Ein Beispiel ist die Bedeutung von Shopping Centern. Während einige Einzelhändler gemäß ihrer Herkunft und der Prägung in ihren Heimatmärkten auf die Top-Fußgängerzone(n) fokussiert sind, konzentrieren sich andere auf Shopping Center. So haben polnische Einzelhändler, die auf den deutschen Markt drängen, eine höhere Affinität zu Shopping Centern als etwa Labels, die ihren Ursprung in Frankreich oder Großbritannien haben. Dabei sind polnische Einzelhändler auch bereit, Flächen in Malls zu mieten, die bei Marktbeobachtern nicht als Top-Objekt in bester Lage gelten. Die Fokussierung auf Shopping Center gilt auch für Retailer, die ihren Ursprung in Spanien oder in osteuropäischen Ländern haben. Dort spielen Fußgängerzonen nur eine untergeordnete Rolle, der Einzelhandel findet nahezu komplett in Einkaufszentren statt. Auffällig ist dabei, dass spanische und osteuropäische Einzelhändler mit Einkaufszentren meist Malls auf der grünen Wiese verbinden.

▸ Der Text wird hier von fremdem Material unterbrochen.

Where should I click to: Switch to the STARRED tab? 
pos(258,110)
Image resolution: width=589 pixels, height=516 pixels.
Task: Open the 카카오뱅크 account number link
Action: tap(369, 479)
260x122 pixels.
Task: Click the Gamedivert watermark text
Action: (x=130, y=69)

Innerstädtische Shopping Center, wie sie in Deutschland vielfach u finden sind, stellen für diese Retailer ungewohnte Verhältnisse dar, mit denen sie sich auseinandersetzen und damit erst vertraut werden müssen. Das sollte ein Center Manger wissen, wenn Mieter aus solchen Ländern in seinem Shopping Center angesiedelt werden. Denn der Aufbau einer Vertrauensbasis für ein erfolgreiches Miteinander obliegt seiner Verantwortung.

Die Wertsteigerung bei Shopping Centern kommt vor allem aus einer aktiven Steuerung des Mietermixes. Das bedeutet, vor allem auf die Bedürfnisse der Mieter einzugehen. Dazu gehört es, die Mentalität des Mieters zu verstehen. Ein französischer Einzelhändler kennt beispielsweise aus seiner Heimat andere Mietverträge, als es in Deutschland der Fall ist. Zudem kommt es nicht einfach nur darauf an, die einzelnen Flächen im Shopping Center zu vermieten. Der Center Manager muss genau überlegen, welcher Anbieter für den optimalen Mietermix noch fehlt und wo dieser Mieter im Center optimal platziert werden kann. Dies ist ein fortlaufender Prozess. Schließlich wissen wir: Der Handel ist stets im Wandel – stärker denn je aufgrund des wachsenden E-Commerce. Essenziell ist die dauerhafte Prüfung des Mietermixes, um sich vom Wettbewerb abzuheben und die Passantenfrequenz intensivieren zu können.

Um den Mietermix erfolgreich zu steuern, muss der Center Manager jeden Mieter und dessen Geschäftsmodell sehr gut kennen. Und diese kommen heutzutage aus unterschiedlichsten Ländern. Zudem sind Shopping Center kleinteilig vermietet. Das macht das Investment zwar sicherer, die Aufgabe des Center Managers aber komplexer. Die aktive Steuerung des zunehmend internationalen Mietermixes ist eine wichtige Kernaufgabe, die nur ein Center Management mit internationaler Sichtweise souverän lösen kann: Ein Center Manager oder eine Center Managerin ist heute mehr „Außenminister“ als „Bürgermeister“. Idealerweise spricht er oder sie mehrere Sprachen und hat bereits Auslandserfahrung gesammelt.

Die Nachfrage nach deutschen Shopping Center ist bei internationalen Investoren ungebremst, wodurch die Preise gestiegen sind. Dadurch sind die Renditen auf ein vergleichsweise niedriges Niveau gesunken.

Folglich ist es umso wichtiger, den richtigen Center Manager auszuwählen. Investoren sollte bewusst sein: Nur wer ein tiefes Wissen über die Einzelhandelslandschaft besitzt und zusätzlich interkulturelle Kommunikationskompetenz bietet, kann der Aufgabe des Center Managements gerecht werden. Darauf sollten die Investoren bei der Wahl des Investments achten.